Now at the risk of life and death, to wonder what becomes of rain after a poet dances it into language. Does it still slap as sound on the receiving mind, as rain but more so? Do we lose it to the beyond, or to a “finely woven curtain – sheer net perhaps – thinly broken, relentless in its fall, but relatively slow, which must be down to the Lightness and size of its droplets, an ongoing, frail precipitation, like real weather atomized.” So poet Ciaran Carson writes in a poem inspired by the Impressionist painting, “Gustave Caillebotte, Paris Street, Rainy Day, 1877,” the poem a riff on Francis Ponge, ‘La Pluie.’”
Ripples upon ripples in ripples. Enchanting patterns as droplets outside my window dissolve one upon another into larger radiating ripples –teasingly certain, never bothering to answer the question.
My dad used to say, at age 65, I still haven’t decided what I want to be when I grow up. My daughter used to say, around age 5, I miss my childhood.
Traveling in their heads, forward, backward, time moving faster. Who has decided? Who doesn’t miss roaming around in her head?
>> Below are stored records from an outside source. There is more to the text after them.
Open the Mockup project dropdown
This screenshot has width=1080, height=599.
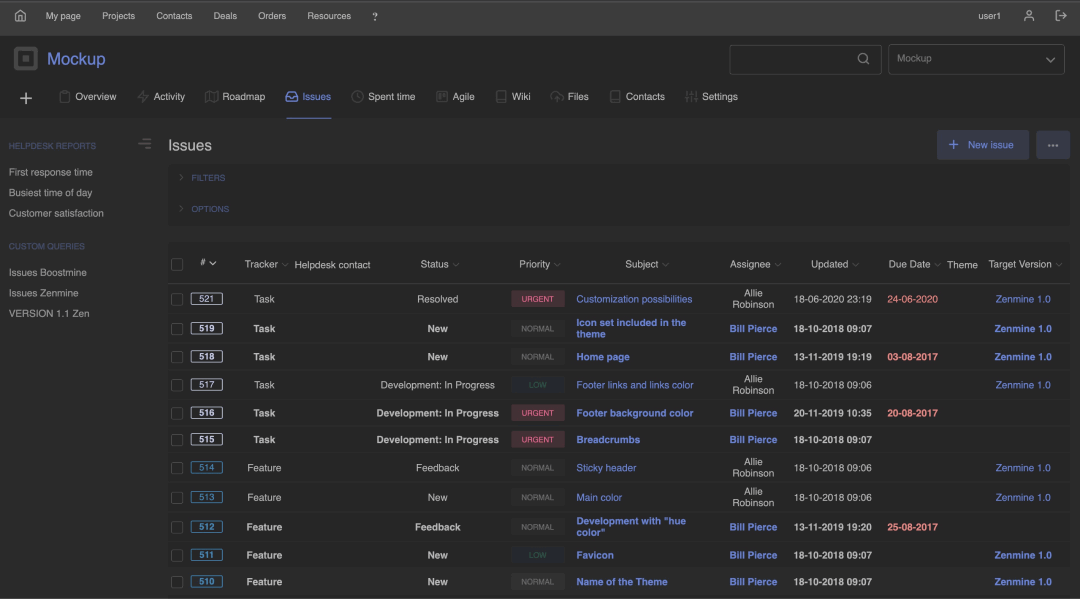tap(976, 59)
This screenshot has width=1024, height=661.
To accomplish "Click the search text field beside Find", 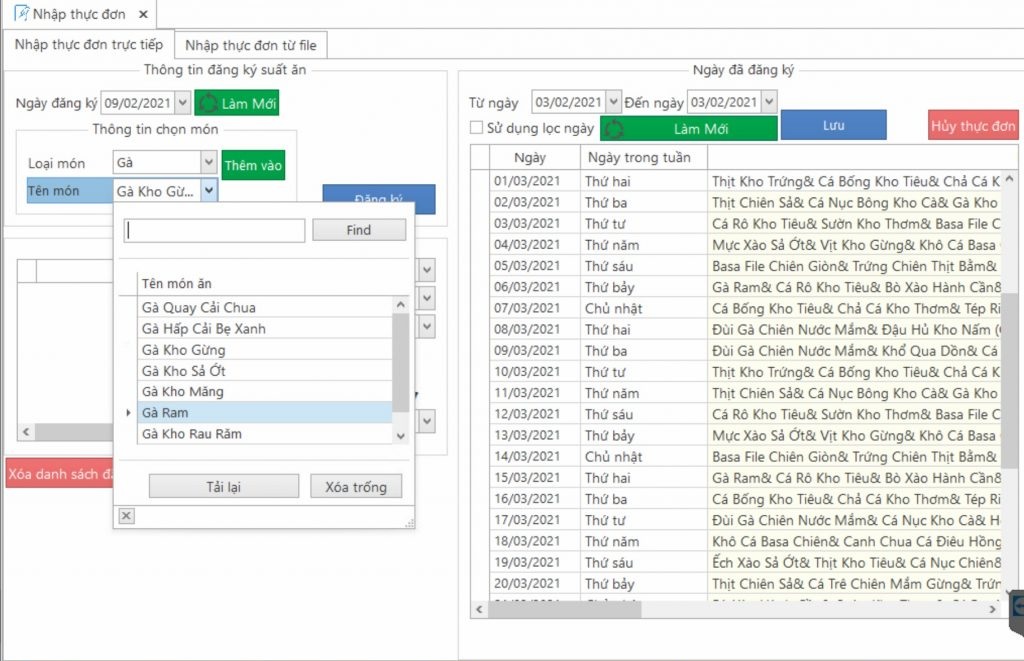I will tap(214, 230).
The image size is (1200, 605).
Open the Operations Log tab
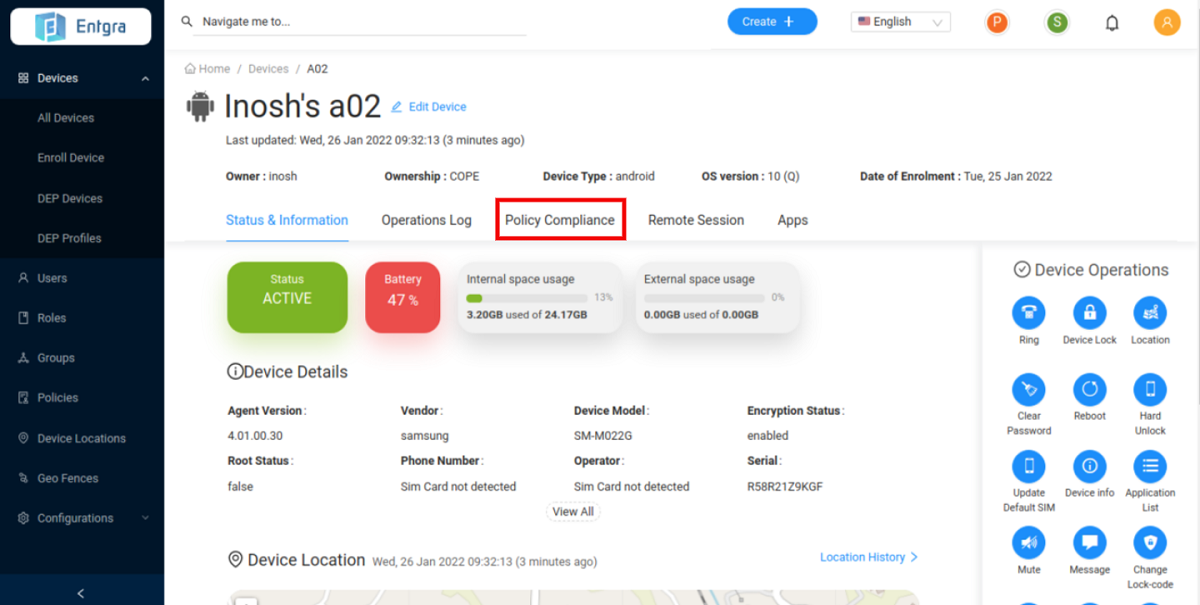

Brown campus now, all these child freshmen. I was 17 then. Walking around campus now, thinking all that freedom, to be the odd girl out, to suffer, to remember, to extinguish, to wear diaphanous skirts and lay clothes out on the green to sell, to revel in contradiction: the Brown Green. To read wandering the hallway of the dorm, as I did to anyone with ears: Lolita, light of my life, fire of my loins. My sin, my soul. To draw out: Lo-lee-ta: the tip of the tongue taking a trip of three steps down the palate to tap, at three, on the teeth. To hear kids say about me today: she was from then, she didn’t know yet. The hell I didn’t! To walk into traffic talking and assume all cars will stop. To not see the cars. To be somewhat girl, somewhat boy. Somewhat woman, somewhat man. Roaming around in her head; putting logic on a vertiginous axis. To be double-sighted, to become someone else inside the same person, to surf time, to be here now.